Since vital organs for transplantation must be removed before death and under sterile conditions, the organ snatchers were clearly profiting by operating a human chop shop—sort of like stripping stolen cars and selling off the parts. Some local coroners’ offices have been admonished for removing the corneas of decedents without the relatives’ permission. And in Cincinnati, a photographer was charged with abuse when he visited a morgue to shoot pictures of corpses holding such objects as keys and musical sheets and then calling it “art.” Family members were repulsed—and very angry.

In the early 1980s, I was a member of a committee that coordinated the disposition of mass casualties after natural and human-error disasters. In the three years I served, no such disaster occurred, so I never used my training. But we were shown videos from two separate airline crashes that shocked me—not because of the utter destruction but because of the actions of the first responders.

Some were firefighters and police officers; others were merely gawkers who happened on the scene and were put to work. They were spotted, plain as day, plucking watches and rings from severed arms and emptying cash from wallets. After they jammed the money into their pockets, they tossed the wallets back on the ground to be discovered later for identification purposes.

A more detailed response is no doubt in force today, as such a disaster would be deemed a crime scene and therefore more vigorously secured. Still, I have witnessed many thefts at accident sites over the years, ranging from a police officer snatching a pack of cigarettes from a victim’s shirt pocket to actually removing money. The police pull a wallet from someone’s pants pocket to establish identity through a driver’s license, so I suppose that makes it incredibly easy to make a “withdrawal.” Bereaved families have complained to me that they know money was stolen, but they lack any way to prove it. That’s why I always make sure that a minister or family member is in the chapel with me at a funeral’s conclusion, so that when the casket is closed, anything that is to stay with the deceased stays there—keepsakes, photographs, or money. If any item is to be handed back to a family member, it is done so immediately and in the presence of a witness.

When making funeral arrangements, the topic of jewelry is always discussed in detail beforehand to ensure that all desires are carried out. When meeting with the elderly, I have noticed that they emphatically insist that all jewelry worn by the deceased be returned. Many of them assume that the funeral director is planning to abscond with any valuables. Such atrocities must have occurred frequently years ago, because that concern seems to be paramount in their minds.

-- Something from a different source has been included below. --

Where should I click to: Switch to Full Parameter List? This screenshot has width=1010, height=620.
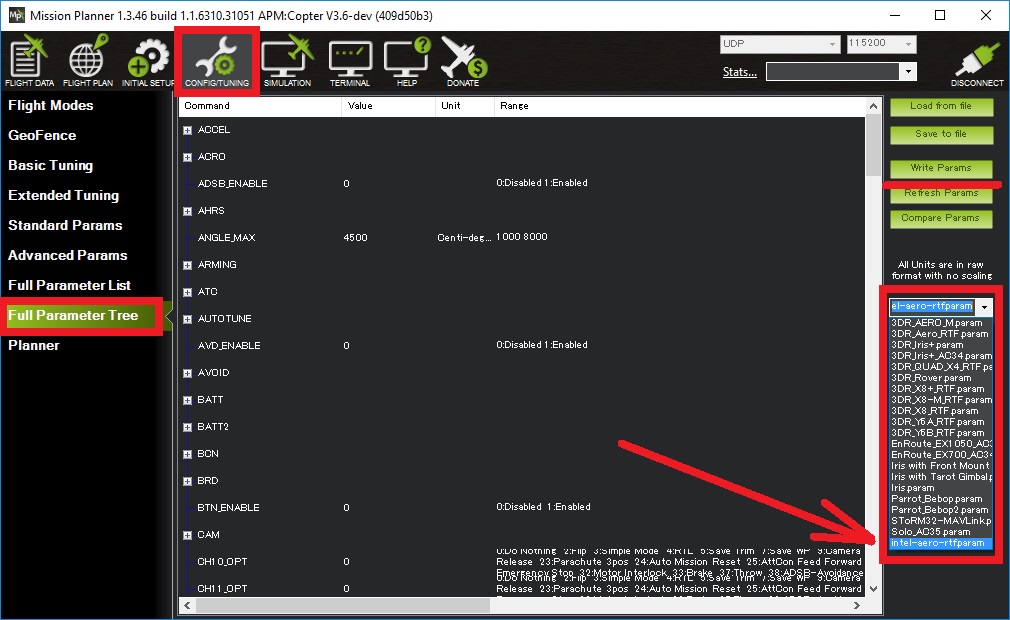[x=69, y=285]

Only a generation ago funeral directors were notorious for stealing. One director friend told me that a coworker back in the 1950s earned a substantial living on the side by removing gold fillings and inlaid crowns (the real McCoy back then, not the plated material used today) from the teeth of decedents awaiting burial. He even claimed that the families gave him permission to do so!

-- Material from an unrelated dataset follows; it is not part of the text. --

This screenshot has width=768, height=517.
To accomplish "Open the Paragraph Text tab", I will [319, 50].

I once delivered a deceased person to a funeral home in northern Ohio, and upon my arrival, the elderly owner offered to give me a tour of his facility. As we casually trod through the grand old mansion, he pointed out the impressive curved staircase, the stained-glass windows, and the thick carpet that had been delivered by a London manufacturer in 1949. The tour’s end found us in a dark, dingy basement that housed the preparation room and a cubicle that contained shelf after shelf of unclaimed boxes of cremated remains. On the opposite wall were several plastic bins full of bloody clothing. On each bin was a typewritten sheet giving a full description of the contents and how they came to be soiled. Why someone would keep bins full of biohazardous material on their premises was beyond me, yet this gentleman seemed proud to show off his collection. He then pointed to a large box full of old hearing aids and another full of chrome-plated heart pacemakers. He told me he planned to sell the medical devices back to the manufacturers someday and net a tidy profit. I left shortly thereafter, thinking that the guy definitely needed to seek qualified psychiatric help.